Family Prevents 15 Year Prison Sentence Through Social Biography Packet

Submission by Cecilia Chavez

The author, Cecilia, facilitating a skye training on how to build social biography packets.

The author, Cecilia, facilitating a skype training on how to build social biography packets.

I met Jose (name changed) five months ago. He came into De-Bug with his mom who had worked with us previously in another one of her son’s case. Jose, who was 19 and undocumented, was facing serious charges — up to 15 years of incarceration for an alleged incident that was not a reflection of who he was as a young man. Days previous to the alleged incident he had gone through some traumatic experiences with his stepfather and on top of that was mourning the death of his biological father in Mexico. When the family came to our participatory defense meeting, they were prepared and brought supporting information to help counteract the picture that had been painted of Jose by the police reports.
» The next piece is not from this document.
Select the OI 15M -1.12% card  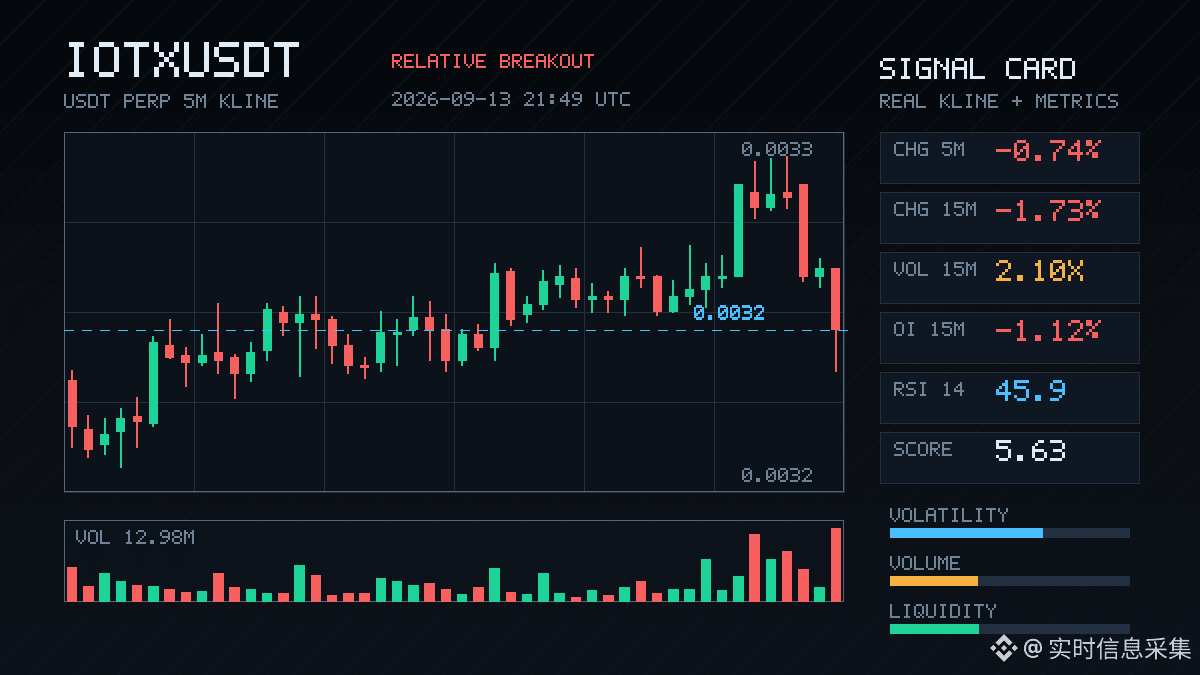point(1009,338)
Shortly after, we sat down with his attorney and started collecting more social biographical information such as character references, proof of enrollment in programs that were helping him deal with is trauma, and  other material that could support his case. With all this, I helped the family build a social biography packet that was used by his public defender when they negotiated with the prosecutor.
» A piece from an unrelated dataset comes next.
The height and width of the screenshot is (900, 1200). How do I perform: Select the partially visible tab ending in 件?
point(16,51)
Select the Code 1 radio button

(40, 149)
After reviewing the material, the DA agreed to drop all the charges but one. The only charge he would was one felony that carried a three-year sentence. But this was not enough for Jose, whose life had taken a turn for the better since those dark times when he was dealing with the passing of his father. He was now a husband awaiting the arrival of his first baby. We met again and added this new information to the packet, along with more letters of support and proof of employment, for the judge to have a better understanding of Jose and his family’s potential future if he could avoid a prison term. On their following court appearance the DA demanded that Jose be sentence to the maximum three-year sentence, but the judge did not agree. The judge told the DA that he needed to review the social biography packet one more time and find an adequate sentence of a year or less. This is a sentence that Jose was comfortable agreeing to as he would not have to go to prison.

And for Jose, the implication of the dramatically reduced sentence can pay off even more in the future. Because of the reduction of charges and sentence, he has preserved a shot of being eligible for DACA, a form of immigration relief. We are adding Jose’s numbers to our growing Time Saved count!